One Swallow does not make a summer.
I’ll reserve my judgement until i see how we handle the league games.
That’s the only “statement” i can see.
The best 10 mins of the whole season, every goal scored with aplomb. Can we build on that? I hope so,
This Celtic team have a Jekyll and Hyde way of playing, spells in the 1st half we looked good, and was up there with the 1st half against the Huns on Jan 3rd as the best of the season. Then 2nd half one of the worst 45 minutes, up there with the 2nd half against the Huns on Jan 3rd. Then our performance in the 1st half of ET was definitely the best 15 mins of the season.
Can MON get this team to perform consistently well in the last six games, and win the unlikliest double in our history. For the next 5 days at least, I’m a believer.
I watched the match in my pal’s Celtic Pub in his back garden. We were both incredulous at the twists and turns of the match, as well as how Celtic can be so good and so bad in periods of the same match!
We both agreed though that the football in the first half of extra time was like watching the current PSG side.
The speed of play and of thought, the crisp one touch passing that took out half the opposition defence in devastating fashion. The instinctive decision making, to make every thought and action lead only towards the opposition goal, with the final action resulting in a goal.
This has to give the team so much belief that they can produce the performances to retain the title.
They played free flowing football because a certain negative influence had been taken off the park and it took the second half to get it out the the system but I don’t think Martin will join the dots. So we are probably in for the same team and tactics we started with on Sunday in the next match, however it showed us what was possible.
He should start with the team who finished
Yes McGregor is finished. Take him on for the last 5 minutes to lift the trophy maybe, but that should be the end of his Celtic career.
Im sick of hearing on here that it would be a miracle for the richest club to win the league. We have the biggest wage bill and best players. They just need to get their act together because the opposition is gash
As Cgreen123 says – We ought to start with that extra time team…
Will they destroy Falkirk on Saturday or will they revert to type and prove extra time yesterday was just fuckin trolling us !
I don’t think he can start the team that ended the game as Forrest for one would be questionable for more than 45 minutes and probably more effective against a tiring opponent. Same goes for Iheanacho (more fitness than age though). McGregor can’t start though – he has almost been institutionalised into square and backward passes. MON suggested he is not quite fit – maybe that explains it, but we need a captain who is going to drive the team forward with a “we never stop” attitude (that could be KT).
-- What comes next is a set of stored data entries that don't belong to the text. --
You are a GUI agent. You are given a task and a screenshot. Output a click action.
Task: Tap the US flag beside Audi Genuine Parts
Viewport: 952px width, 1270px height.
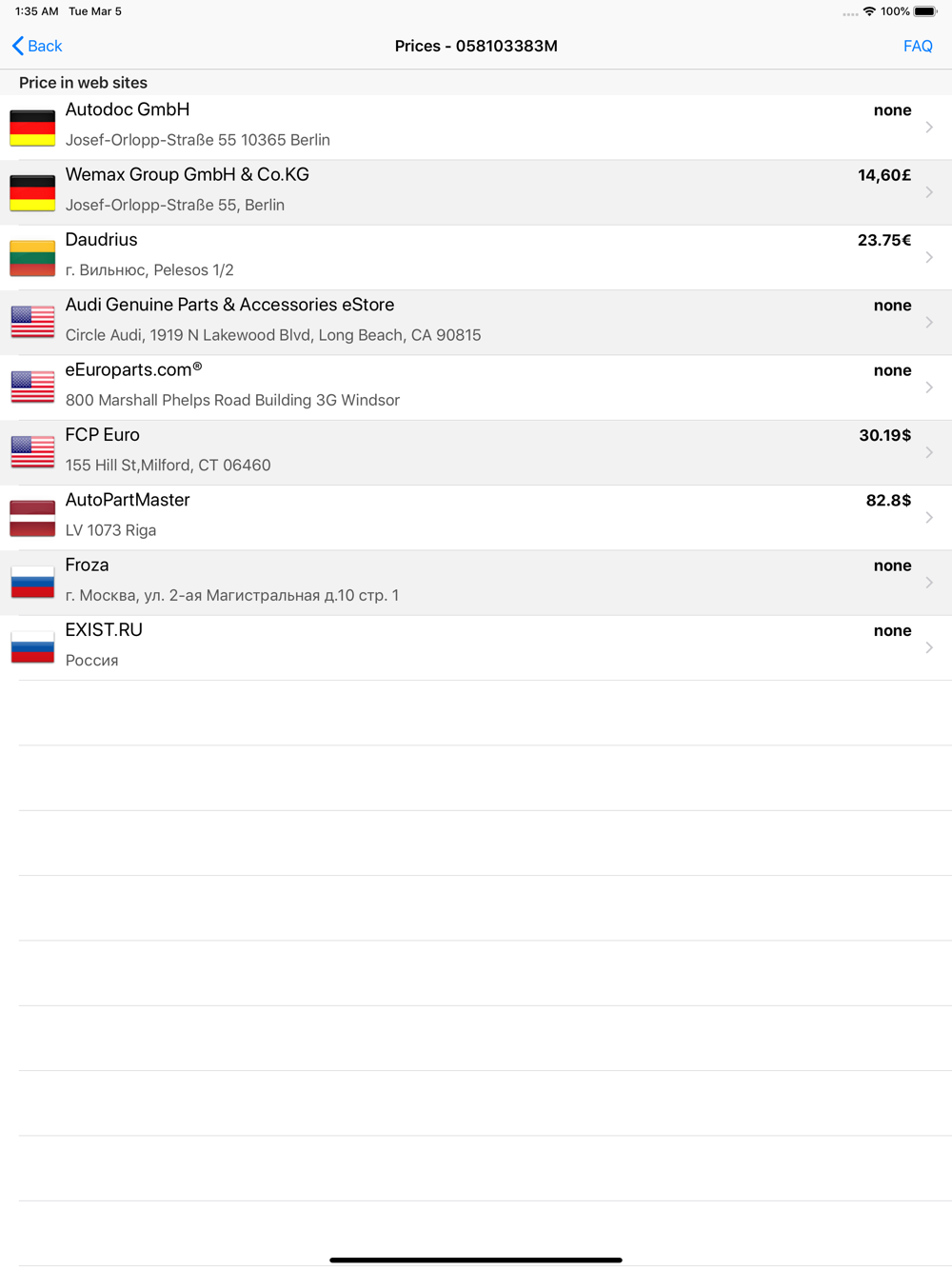point(32,323)
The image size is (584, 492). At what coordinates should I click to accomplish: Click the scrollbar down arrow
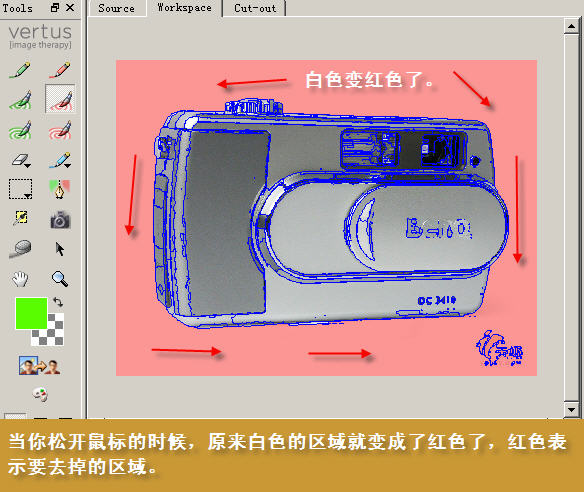point(571,409)
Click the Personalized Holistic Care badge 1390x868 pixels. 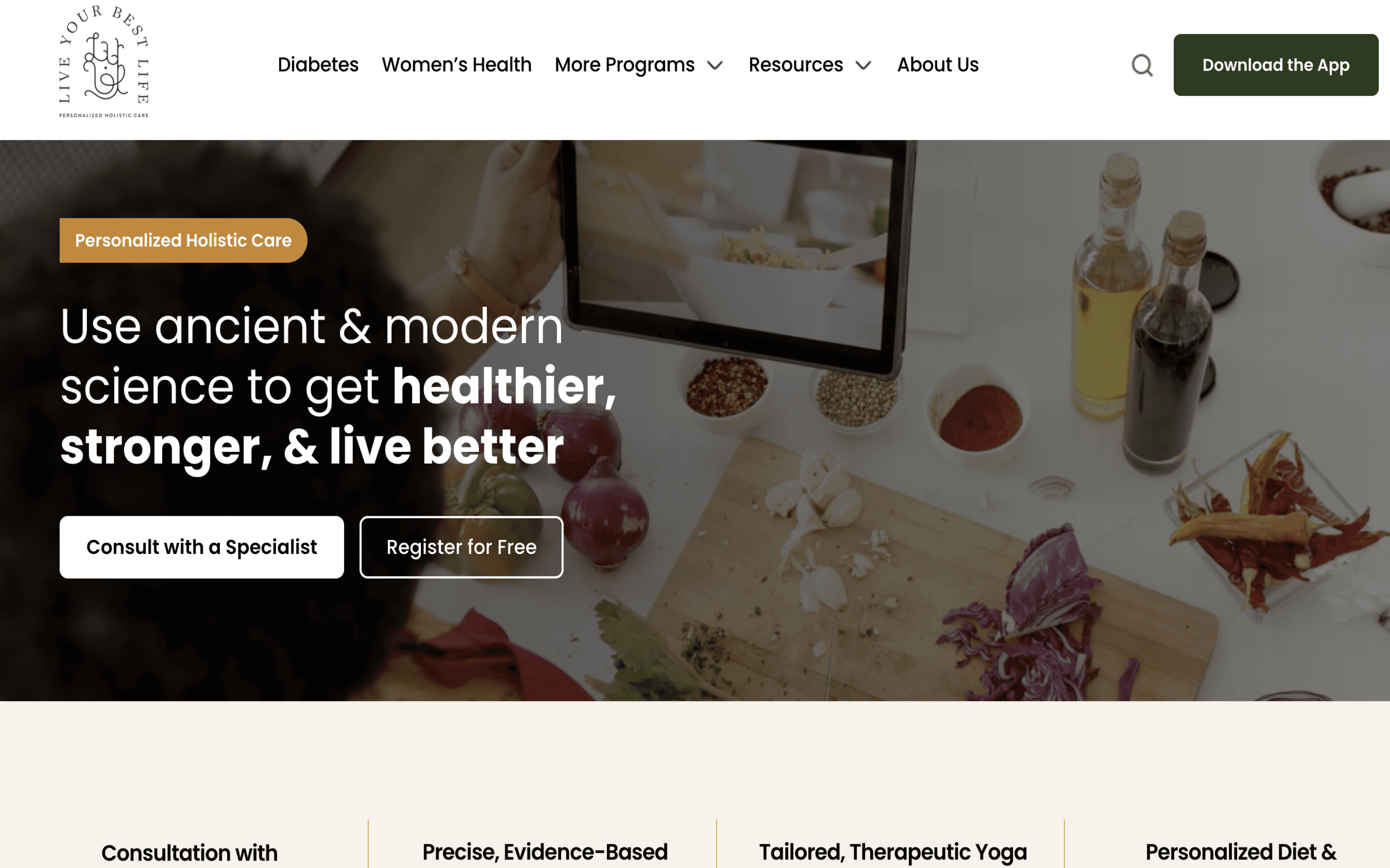[183, 240]
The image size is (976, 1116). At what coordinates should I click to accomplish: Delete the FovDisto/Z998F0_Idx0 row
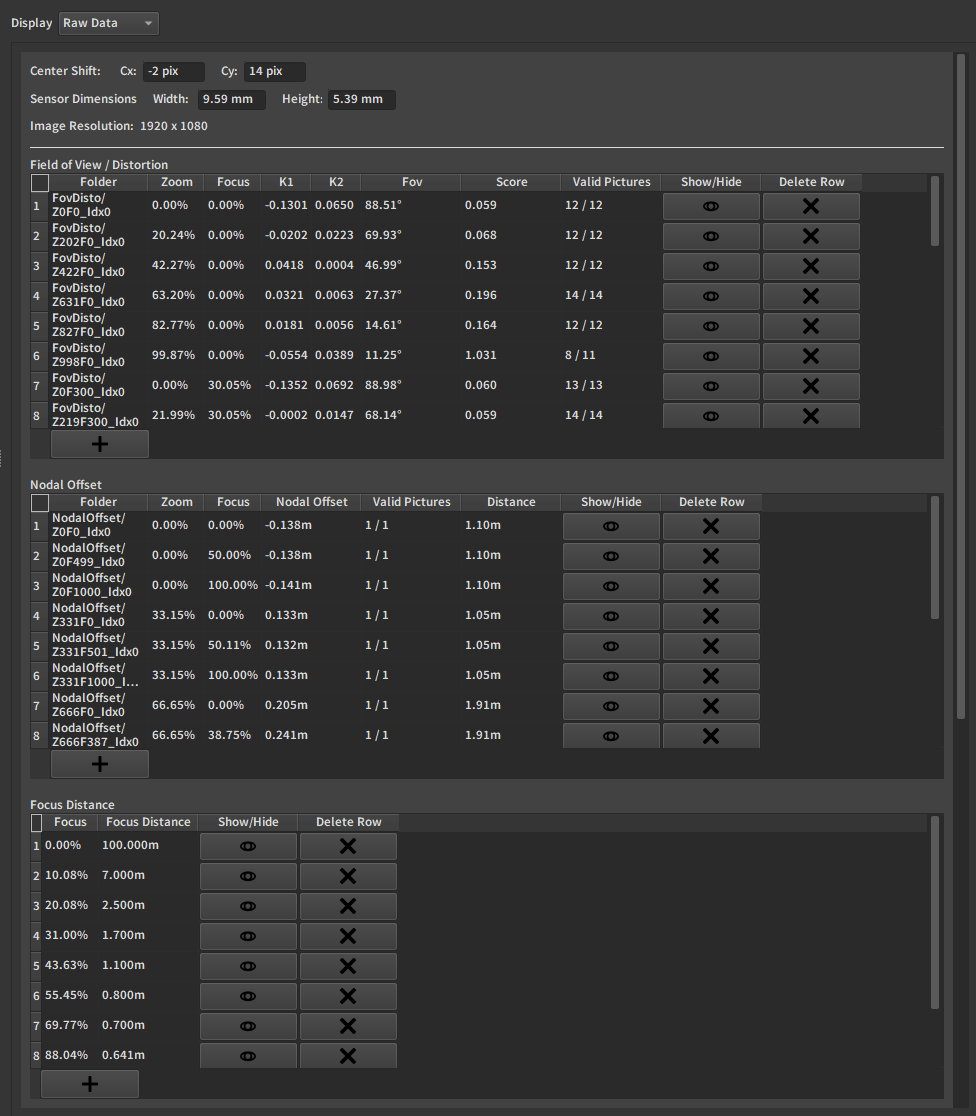point(811,356)
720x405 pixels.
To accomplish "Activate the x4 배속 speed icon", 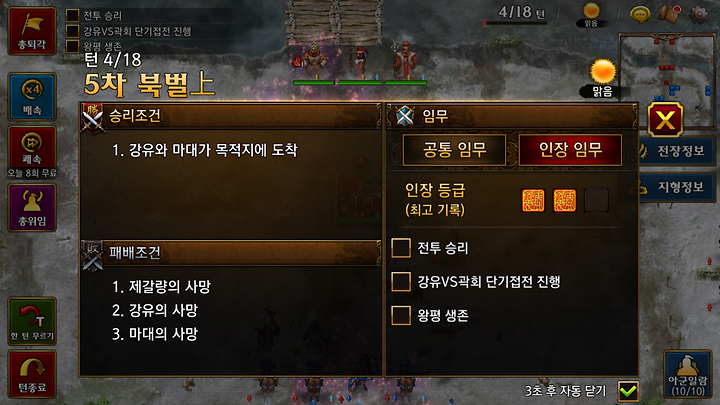I will (x=32, y=97).
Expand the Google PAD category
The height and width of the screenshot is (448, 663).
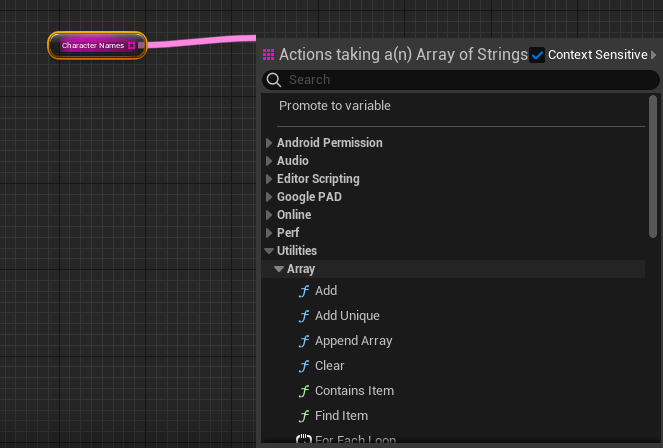[x=269, y=197]
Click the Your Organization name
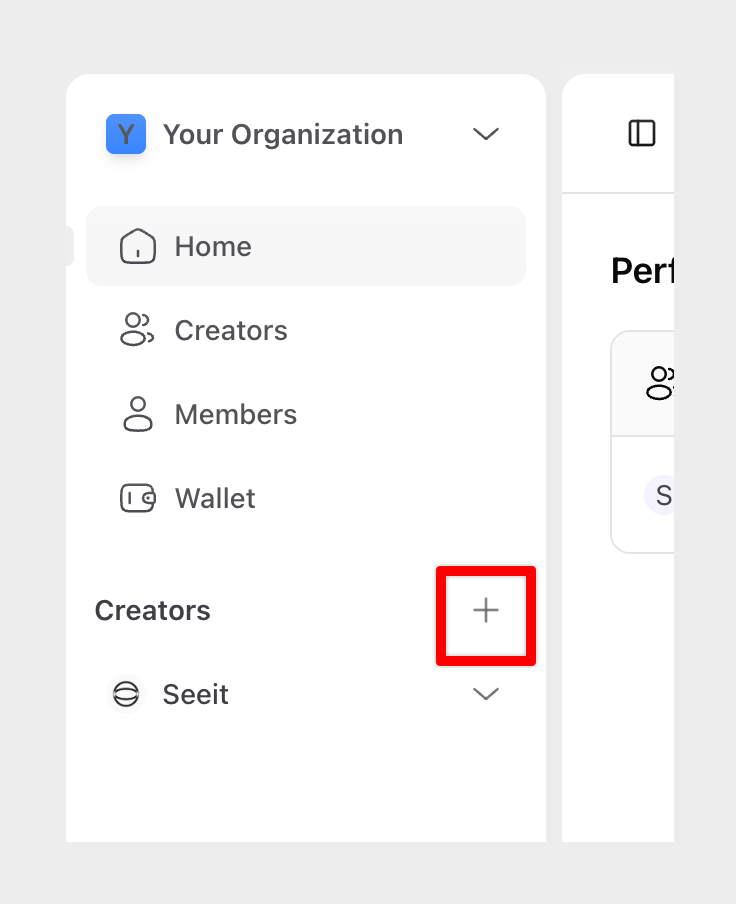The image size is (736, 904). pos(283,134)
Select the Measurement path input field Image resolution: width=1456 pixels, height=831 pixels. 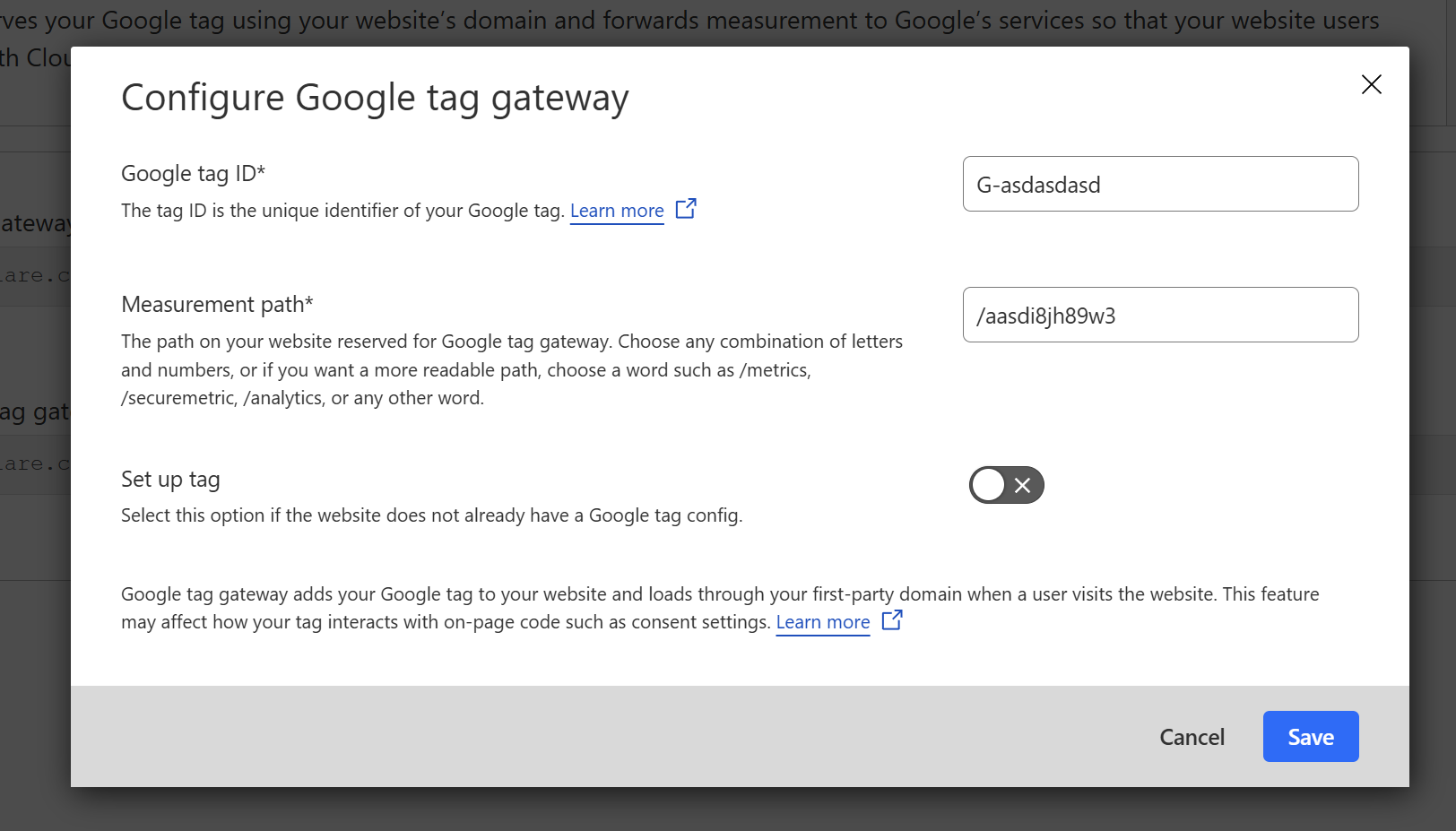(x=1160, y=315)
I have checked out this season and needless to say why! Yesterday’s 6 minute spell was a freak incident against a relegation team who pulled back a 2.0 deficit over 90 minutes..the less said the better! CFC is a fucked up institution with a huge contingent of supporters living in a parallel universe. Think about that excitement in the grand scheme!
There is no reason to feel hopeful when our team lost a 2 nil lead from the first 45 minutes and end the game in regulation time with a draw. There is no hope to be gleaned from a 3 minute burst of energy and drive during an extra time period that wont come during our last five games. If we cannot put games to rest easily and robustly within 90 minutes, we will lose this league and no amount of group chugging over a 3 minute burst will help us. We need that 3 minute burst of energy and confidence we witnessed during extra time from the start and till the end of a regulation 90 minutes. We’ll lose this league otherwise.